■ **Travail demandé**
1. Répondez aux questions suivantes à partir du texte sur la défense de la qualité des fromages.
(a) À quel moment la marque de Sainte-Maure fut-elle déposée ?
(b) À qui le consommateur non satisfait est-il invité à adresser ses reproches ?
(c) Quel nom porte la marque déposée par la Fédération des laiteries coopératives « Touraine et Maine-Anjou » ?
2. Recopiez le passage du texte sur la défense de la qualité des fromages qui va de « Production laitière. » jusqu'à « Perspectives. », en substituant « Chevrette » à « Caprina ».
3. Prolongez le texte sur la défense de la qualité des fromages à partir de l'endroit où il s'arrête.

■ **Texte fourni**
::::
DÉFENSE DE LA QUALITÉ

Pour valoriser les fromages de qualité et permettre au consommateur de les reconnaître, certaines dispositions ont été prises par les producteurs fermiers et par les laiteries.

Production fermière.

Sur l'initiative de M. DESACHE Conseiller général et maire de Sainte-Maure, appuyé par l'Union Commerciale de la Ville, une marque fût déposée au début de 1954 et fût imprimé un papier d'emballage, de présentation uniforme portant outre la désignation et la marque du fromage, le numéro de chaque producteur. Pour bénéficier de ces dispositions, le producteur doit affronter l'épreuve de la dégustation, sous forme de concours, qui a lieu périodiquement, en présence des professions intéressées, restaurateurs, ramasseurs, etc. Les fabrications reconnues valables ont droit à la marque et le papier d'emballage est cédé pour une somme modique. Par ce papier, le consommateur non satisfait est invité à adresser ses reproches à la Mairie de Sainte-Maure en rappelant le numéro du producteur. Il y a donc un contrôle permanent. Il faut croire que les consommateurs sont satisfaits car les réclamations sont rares et les critiques peu importantes (par exemple défaut ou léger excès de salage). Il est alors facile d'avertir le producteur qui peut y remédier. Les résultats ont été heureux et le prix du fromage passa rapidement de 70-90 fr à 100-130 fr (aujourd'hui 1,50 à 1,70 NF). DE tout côté, les producteurs ont fait un effort pour maintenir la qualité et conserver le droit de la "marque". Cette initiative, si elle est excellente, présente cependant l'inconvénient, à notre avis, de ne toucher qu'un nombre restreint de producteurs de Sainte-Maure et environs immédiats : 25 à 50 producteurs présentent 15 à 20 000 fromages par an au total, c'est-à-dire une très petite partie de la production départementale.

Production laitière.

La Fédération des laiteries coopératives "Touraine et Maine-Anjou" a voulu également attirer l'attention des consommateurs et a déposé une marque "Caprina" (décision de l'Assemblée générale du 19 octobre 1935). Il ne semble pas que cette marque ait été mise suffisamment en valeur jusqu'à ce jour, mais une décision récente (octobre 1960) semble vouloir la reprendre et surtout la faire mieux connaître.

Perspectives.
::::
■ **Documents fournis**
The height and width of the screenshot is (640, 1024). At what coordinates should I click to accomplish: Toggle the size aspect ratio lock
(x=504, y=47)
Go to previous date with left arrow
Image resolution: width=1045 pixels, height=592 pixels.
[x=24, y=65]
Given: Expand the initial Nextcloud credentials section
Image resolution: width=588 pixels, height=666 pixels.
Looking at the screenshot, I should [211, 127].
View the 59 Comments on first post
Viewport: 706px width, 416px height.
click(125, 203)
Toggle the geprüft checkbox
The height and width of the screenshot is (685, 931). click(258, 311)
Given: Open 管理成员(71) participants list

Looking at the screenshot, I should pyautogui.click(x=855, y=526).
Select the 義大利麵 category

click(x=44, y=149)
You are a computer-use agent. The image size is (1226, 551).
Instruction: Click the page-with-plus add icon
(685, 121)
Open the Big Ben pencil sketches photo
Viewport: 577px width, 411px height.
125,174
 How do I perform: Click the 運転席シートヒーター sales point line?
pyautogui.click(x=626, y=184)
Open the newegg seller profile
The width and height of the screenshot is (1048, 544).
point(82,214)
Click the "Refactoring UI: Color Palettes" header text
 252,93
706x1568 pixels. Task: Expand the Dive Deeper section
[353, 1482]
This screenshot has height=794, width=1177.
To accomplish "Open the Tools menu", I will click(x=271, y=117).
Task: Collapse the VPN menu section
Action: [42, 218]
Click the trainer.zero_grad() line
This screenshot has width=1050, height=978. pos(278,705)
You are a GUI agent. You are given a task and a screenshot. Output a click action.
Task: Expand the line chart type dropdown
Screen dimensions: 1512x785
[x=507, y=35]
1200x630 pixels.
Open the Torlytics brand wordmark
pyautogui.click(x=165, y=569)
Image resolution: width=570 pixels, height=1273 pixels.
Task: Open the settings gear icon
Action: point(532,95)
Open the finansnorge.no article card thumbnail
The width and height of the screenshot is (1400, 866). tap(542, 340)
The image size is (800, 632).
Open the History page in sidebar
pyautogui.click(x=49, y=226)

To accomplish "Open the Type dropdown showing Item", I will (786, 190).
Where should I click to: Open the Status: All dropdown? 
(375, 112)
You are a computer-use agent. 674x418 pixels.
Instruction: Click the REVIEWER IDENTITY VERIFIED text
::::
■ **Réponses attendues**
1.
(a) Au début de 1954.
(b) À la Mairie de Sainte-Maure, en rappelant le numéro du producteur.
(c) « Caprina ».

2.
Production laitière.

La Fédération des laiteries coopératives "Touraine et Maine-Anjou" a voulu également attirer l'attention des consommateurs et a déposé une marque "Chevrette" (décision de l'Assemblée générale du 19 octobre 1935). Il ne semble pas que cette marque ait été mise suffisamment en valeur jusqu'à ce jour, mais une décision récente (octobre 1960) semble vouloir la reprendre et surtout la faire mieux connaître.

Perspectives.

3.
Ces initiatives parfois efficaces mais limitées à une partie seulement de la production, ne satisfont pas tous les producteurs (fermiers ou industriels) qui recherchent une méthode plus efficace de défense du fromage de chèvre. De nombreuses discussions ont déjà eu lieu, surtout depuis que quelques laiteries ne se contentent plus de faire du mi-chèvre (qui peut contenir jusqu'à 75 % de lait de vache) mais fabriquent, l'hiver surtout, du fromage à 100 % de lait de vache en adoptant la forme traditionnelle du fromage de chèvre de Sainte-Maure ; ceci dans un but de continuité commerciale, ce qui permet de "tenir" la clientèle pendant l'hiver et éviter d'avoir à la "récupérer" au printemps. Il n'y a pas de fraude puisque l'indication "fromage de chèvre" n'y figure pas ; mais le consommateur n'est pas non plus prévenu par l'indication "fromage au lait de vache". En somme, le consommateur est averti lorsqu’il s'agit d'un mi-chèvre (le papier d'emballage est marqué d'une bande jaune) alors que n'attire son attention si ce n'est un forme chèvre à 100 % de lait de vache. De cette manière le consommateur, qui ne connaît pas la législation complexe des fromages, mange du fromage de vache croyant manger, en raison de sa forme spéciale, du fromage de chèvre. Cette "imitation" des formes risque de lasser ce consommateur, le détourner d'un produit d'une qualité pourtant indiscutable. Cette "imitation" ne devrait pas être permise. Certes, pour la laiterie, en plus du maintien de la clientèle, elle valorise le lait de vache. En effet, le consommateur, habitué à payer plus cher le fromage de chèvre, paie "par erreur" et sans le savoir cette "imitation" plus chère qu'il ne paierait un fromage avoué "lait de vache". La laiterie qui voudrait ne fabriquer que des fromages "authentiques"..., ne résiste pas toujours longtemps à imiter sa voisine. C'est ainsi que la situation se dégrade d'année en année.

QUE FAIRE ?

1. Créer un label. Ce serait un moyen de distinguer les bons, les vrais, les authentiques fromages de chèvres, avec un emballage qui pourrait être uniforme (ce qui n'est pas obligatoire), gardant cependant une marque identifiant le fabricant. Créer un label, c'est créer une marque, une figurine déposée et inviolable, c'est accepter un contrôle de la qualité. Mais ce label, s'il attire l'attention du consommateur, n'empêchera as les autres fabrications des 100 % de lait de vache dans la forme chèvre.

2. Demander une appellation d'origine, afin d'obtenir la protection légale attachée aux Appellations d'origine. Mais, là encore, rien n'empêche d'appeler autrement un fromage qui imite et se fabrique au lait de vache.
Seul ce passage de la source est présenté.